Dans son ouvrage publié en 1991, Coleman affirme que le Comité des 300 est une société secrète composée d’élites politiques, financières et royales, qui agirait depuis plusieurs siècles pour contrôler les peuples. Il attribue au Comité des objectifs tels que :

  • la réduction drastique de la population mondiale ;
  • l’implantation d’un gouvernement mondial unique ;
  • la suppression des identités nationales et religieuses ;
  • la généralisation des drogues, des pandémies et de l’abrutissement de masse via les médias.

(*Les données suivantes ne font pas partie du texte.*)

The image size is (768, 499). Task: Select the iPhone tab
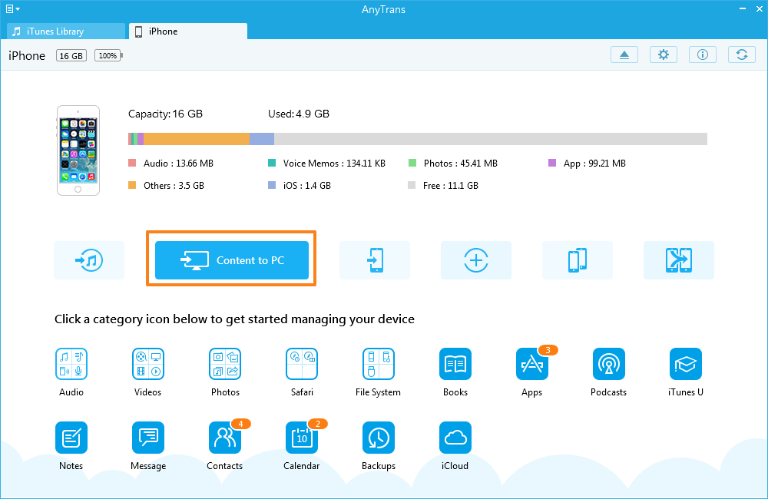pyautogui.click(x=187, y=31)
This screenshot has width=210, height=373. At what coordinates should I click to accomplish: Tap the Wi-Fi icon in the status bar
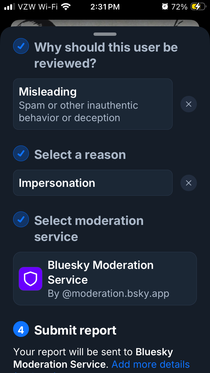(x=66, y=7)
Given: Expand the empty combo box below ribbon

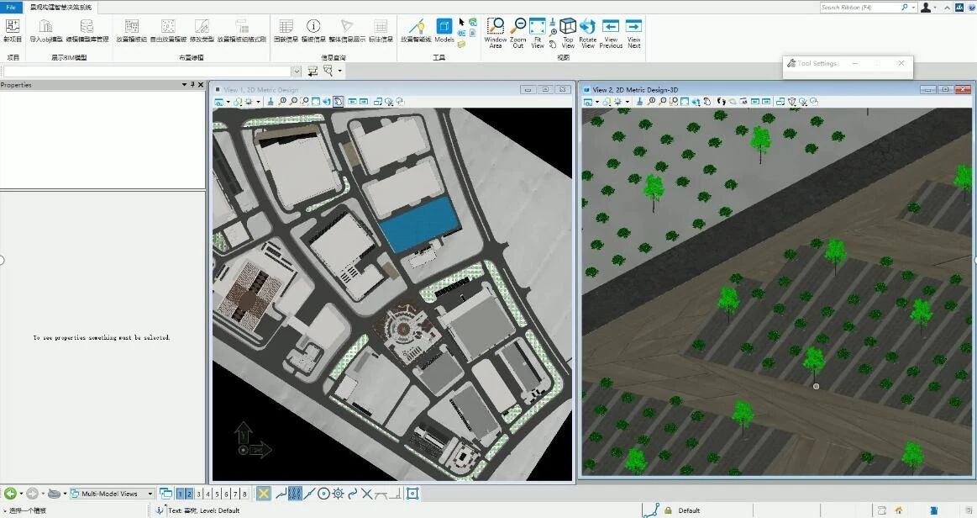Looking at the screenshot, I should [297, 71].

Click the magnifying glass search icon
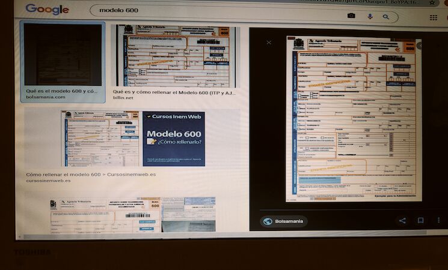(386, 16)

Il cite parmi les membres supposés du Comité : la famille royale britannique, le Club de Rome, les Bilderberg, le FMI, l’OMS, ou encore certaines universités comme Harvard ou le MIT[6]. Les thèses de Coleman sont considérées comme relevant du conspirationnisme et du pseudo-scientifique. Plusieurs chercheurs en sociologie des croyances les rapprochent de la littérature antisémite ou anti-modernité, bien qu’elles n’emploient pas toujours explicitement un langage raciste[7]. Aucune preuve crédible n’a jamais été apportée quant à l’existence de ce « Comité ».

Théorie ultérieure

Arthur Cherep-Spiridovich a écrit que le groupe pourrait également être connu sous le nom de « Main cachée », dirigé par la famille Rothschild sous la forme de financiers internationaux connecté à des institutions bancaires nationales de premier plan et de différentes familles royales dans le monde[8]. Cette version, participant à la théorie du complot, prétend que la famille Rothschild n'est qu'une partie du club et non ses dirigeants[9].

Dans la culture populaire

Le Comité des 300 est mentionné dans plusieurs œuvres de fiction, notamment dans la série japonaise de jeux vidéo Science Adventure, où il apparaît comme l'antagoniste principal de la franchise. Cette version fictionnelle s’éloigne cependant fortement des idées de Coleman.